- To be done
In the forum post below about SPIN and the video generator, why does the writer say good documentation for the video generator is hard to produce? Answer in one to three sentences.
======== Selected text ========
In the case of SPIN, the spec was to implement SPIN on the Prop to expose the chip to people in a simple and effective way. Nailed it!

So then, how many people would target the byte codes, given those documents exist? That's the question I asked above, and it's always the core question for docs, IMHO. When I think about it, I don't find very many use cases that make sense, that don't also make sense for LMM, etc...

And supporting docs isn't a whole lot different from supporting code.

There is a similar thing in play with the video generator. It was built and works as designed, but I am not entirely sure the ways it's being used today were even on the table when it was built. Repeated calls for documentation have been made, each with solid reasons. In each case, it's difficult because the default cases are pretty easy, and the more intriguing ones are not, which makes good documentation hard. It's quite possible to produce a very solid set of docs, yet still have people say, "that was not in the documentation", and they would say so, because the system was designed to be enabling, not the means to a end.

What I mean by that is how the generators get used is a function of what they do, plus what we discover about that. This is a function of software defined systems. The more grey matter applied over time, the more they do, and often they do things in ways not even on the drawing board early on.
======== Source data ========
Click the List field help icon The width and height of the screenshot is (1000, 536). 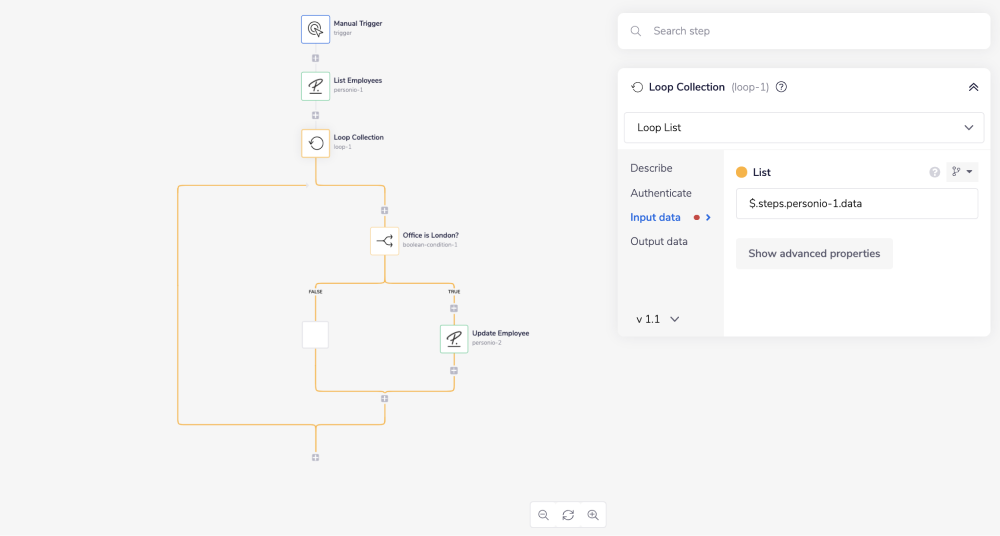[x=935, y=172]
========
- Worked solution
Its default cases are fairly easy, but its more intriguing uses are not.